| BLOK TEKS |

APBD didesain sebagai modal untuk mencapai
target yang dicanangkan dan berorientasi produktif dengan indikator
peningkatan pencapaian yang jelas. Semua kegiatan dan anggaran satuan kerja
perangkat daerah (SKPD) diarahkan untuk mencapai target daerah. Jika misalnya
menaikkan produksi pertanian menjadi target dan fokus utama suatu daerah,
anggaran SKPD Pekerjaan Umum di daerah tersebut diarahkan untuk membangun
sarana/ prasana yang mendukung pertanian. Aggaran pada SKPD Pertanian
diarahkan untuk mendapatkan bibit, penyuluhan pertanian, dan membangun sistem
pertanian yang andal. SKPD-SKPD yang lain diarahkan untuk mendukung
pencapaian target tersebut dan masing-masing memiliki KPI (key performance
indicator) yang terukur.
Terhadap seluruh karyawan di daerah harus
ditanamkan dan diubah pola pikir (mindset)
mereka, bahwa anggaran belanja daerah adalah modal yang harus dikelola dan
dikeluarkan untuk suatu kegiatan yang akan memberikan nilai tambah, atau
penguatan terhadap program yang ditentukan, bukan sekadar biaya yang perlu
dihabiskan. Seorang kepala daerah (CEO) harus mampu meyakinkan dengan
menggunakan dan mengelola APBD yang baik dan benar, dan akan tercapai target
yang dicanangkan berupa peningkatan PAD atau kesejahteraan rakyat seperti
keuntungan di perusahaan.
Dengan peningkatan PAD, kepala daerah dapat
memberikan insentif atau tunjangan kinerja yang nilainya cukup besar bahkan
dapat beberapa kali lebih tinggi daripada pendapatan gaji. Peningkatan
pendapatan dapat diperoleh dari berbagai sumber seperti pajak dan retribusi
sebagai konsekuensi dari hasil pencapaian target daerah, juga dari dividen
yang dihasilkan oleh BUMD (badan usaha milik daerah). BUMD dapat menjadi
kendaraan strategis untuk meningkatkan penghasilan daerah. Sebagai
konsekuensinya BUMD harus dikelola profesional, tidak dicampuri dengan
kegiatan politis dan balas budi.
Masalah pengadaan
Sudah bukan rahasia lagi nilai pengadaan yang
rata-rata berkisar 40%-45% dari APBN/APBD merupakan lahan atau pos dalam
APBN/APBD yang digunakan banyak pihak untuk mendapakan penghasilan tambahan
yang tidak halal. Hampir 44% kasus di KPK merupakan kasus rekayasa pengadaan,
dan bisa dikatakan pengadaan menjadi kegiatan yang `ngeri-ngeri sedap'.

| KUMPULAN DATA |
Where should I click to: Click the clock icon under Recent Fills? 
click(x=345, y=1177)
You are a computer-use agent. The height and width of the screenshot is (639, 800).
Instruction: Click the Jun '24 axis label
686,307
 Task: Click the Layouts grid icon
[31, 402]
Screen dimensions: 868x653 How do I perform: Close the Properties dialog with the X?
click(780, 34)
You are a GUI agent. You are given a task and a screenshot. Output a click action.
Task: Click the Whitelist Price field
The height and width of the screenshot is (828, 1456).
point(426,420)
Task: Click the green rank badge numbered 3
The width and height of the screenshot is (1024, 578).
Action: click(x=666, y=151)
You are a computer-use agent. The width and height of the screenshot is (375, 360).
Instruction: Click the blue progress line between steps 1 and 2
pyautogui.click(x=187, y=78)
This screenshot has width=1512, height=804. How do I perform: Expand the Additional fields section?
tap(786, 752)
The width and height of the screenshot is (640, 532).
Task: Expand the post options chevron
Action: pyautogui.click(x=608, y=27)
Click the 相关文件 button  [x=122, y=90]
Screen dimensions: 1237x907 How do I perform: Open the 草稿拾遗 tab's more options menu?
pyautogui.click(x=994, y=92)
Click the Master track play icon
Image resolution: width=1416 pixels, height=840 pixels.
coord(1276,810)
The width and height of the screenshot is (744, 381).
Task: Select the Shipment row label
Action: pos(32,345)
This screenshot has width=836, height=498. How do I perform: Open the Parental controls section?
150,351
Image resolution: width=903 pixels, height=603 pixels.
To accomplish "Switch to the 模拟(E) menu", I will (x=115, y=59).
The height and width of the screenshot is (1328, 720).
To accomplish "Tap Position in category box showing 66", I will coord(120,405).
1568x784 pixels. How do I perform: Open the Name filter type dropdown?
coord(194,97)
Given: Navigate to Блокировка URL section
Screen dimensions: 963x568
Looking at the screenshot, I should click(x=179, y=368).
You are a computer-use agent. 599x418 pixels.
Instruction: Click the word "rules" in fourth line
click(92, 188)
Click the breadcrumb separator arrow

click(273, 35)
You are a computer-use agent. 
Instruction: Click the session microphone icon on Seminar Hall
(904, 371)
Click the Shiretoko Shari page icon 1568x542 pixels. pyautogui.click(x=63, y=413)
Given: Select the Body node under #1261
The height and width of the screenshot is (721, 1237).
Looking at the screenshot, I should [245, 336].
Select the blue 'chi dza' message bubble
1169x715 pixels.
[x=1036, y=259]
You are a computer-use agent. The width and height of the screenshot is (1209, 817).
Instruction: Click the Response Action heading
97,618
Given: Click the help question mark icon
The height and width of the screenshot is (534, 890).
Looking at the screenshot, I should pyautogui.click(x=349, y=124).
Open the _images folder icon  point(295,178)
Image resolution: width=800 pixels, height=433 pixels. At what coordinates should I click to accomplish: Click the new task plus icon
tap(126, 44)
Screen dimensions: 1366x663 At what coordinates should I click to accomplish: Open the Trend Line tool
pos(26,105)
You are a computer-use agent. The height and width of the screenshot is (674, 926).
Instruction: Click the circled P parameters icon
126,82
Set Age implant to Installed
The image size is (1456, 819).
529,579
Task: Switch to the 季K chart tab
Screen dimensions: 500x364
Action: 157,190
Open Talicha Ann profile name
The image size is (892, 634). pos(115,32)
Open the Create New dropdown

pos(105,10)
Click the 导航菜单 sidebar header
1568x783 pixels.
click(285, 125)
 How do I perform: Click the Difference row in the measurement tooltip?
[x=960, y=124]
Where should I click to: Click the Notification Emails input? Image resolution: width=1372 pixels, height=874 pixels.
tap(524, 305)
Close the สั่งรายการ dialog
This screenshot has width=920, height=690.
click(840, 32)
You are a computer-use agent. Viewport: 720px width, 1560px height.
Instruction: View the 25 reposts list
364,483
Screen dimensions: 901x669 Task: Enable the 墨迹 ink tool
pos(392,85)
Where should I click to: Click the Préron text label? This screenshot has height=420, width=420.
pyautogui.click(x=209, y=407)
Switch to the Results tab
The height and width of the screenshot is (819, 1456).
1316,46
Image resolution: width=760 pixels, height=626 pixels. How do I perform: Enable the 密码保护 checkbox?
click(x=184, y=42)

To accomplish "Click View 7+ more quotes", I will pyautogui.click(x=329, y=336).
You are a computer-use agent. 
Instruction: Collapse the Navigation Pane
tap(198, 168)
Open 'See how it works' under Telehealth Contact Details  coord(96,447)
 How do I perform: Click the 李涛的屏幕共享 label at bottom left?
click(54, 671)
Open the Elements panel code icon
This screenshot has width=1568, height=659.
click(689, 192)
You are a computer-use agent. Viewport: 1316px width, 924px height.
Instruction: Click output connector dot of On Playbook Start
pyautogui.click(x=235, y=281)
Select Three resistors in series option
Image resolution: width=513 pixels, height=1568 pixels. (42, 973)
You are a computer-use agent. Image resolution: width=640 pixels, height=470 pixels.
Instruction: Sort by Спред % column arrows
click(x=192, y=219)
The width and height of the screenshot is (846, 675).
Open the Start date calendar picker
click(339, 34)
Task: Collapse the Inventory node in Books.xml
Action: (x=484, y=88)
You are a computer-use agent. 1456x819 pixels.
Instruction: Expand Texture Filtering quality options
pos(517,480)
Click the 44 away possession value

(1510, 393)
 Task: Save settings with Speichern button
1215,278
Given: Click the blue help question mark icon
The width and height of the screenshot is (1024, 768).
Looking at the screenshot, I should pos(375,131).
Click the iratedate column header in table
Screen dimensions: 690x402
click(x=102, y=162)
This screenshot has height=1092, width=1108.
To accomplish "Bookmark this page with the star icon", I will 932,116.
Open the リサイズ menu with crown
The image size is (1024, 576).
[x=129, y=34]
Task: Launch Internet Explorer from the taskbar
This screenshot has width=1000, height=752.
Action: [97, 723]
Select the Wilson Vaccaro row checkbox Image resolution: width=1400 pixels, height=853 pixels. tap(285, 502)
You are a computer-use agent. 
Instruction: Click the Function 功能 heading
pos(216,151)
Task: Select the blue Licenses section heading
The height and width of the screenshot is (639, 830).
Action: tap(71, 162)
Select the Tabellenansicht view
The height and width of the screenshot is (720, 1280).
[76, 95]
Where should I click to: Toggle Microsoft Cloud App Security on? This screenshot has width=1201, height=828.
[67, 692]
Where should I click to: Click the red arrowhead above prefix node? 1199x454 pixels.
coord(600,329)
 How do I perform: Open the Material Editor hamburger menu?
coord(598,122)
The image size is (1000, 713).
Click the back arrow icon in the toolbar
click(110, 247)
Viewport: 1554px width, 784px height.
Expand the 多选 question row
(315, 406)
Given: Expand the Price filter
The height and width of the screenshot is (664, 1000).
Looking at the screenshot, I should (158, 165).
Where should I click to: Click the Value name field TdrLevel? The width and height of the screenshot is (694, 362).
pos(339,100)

| YANG DIMINTA |
Menurut teks tentang APBD, berapa persen kasus di KPK yang merupakan kasus rekayasa pengadaan? Baris-baris di atas adalah bahan terpisah yang tidak berkaitan dengan teks.

| JAWABAN |
Hampir 44% kasus di KPK merupakan kasus rekayasa pengadaan.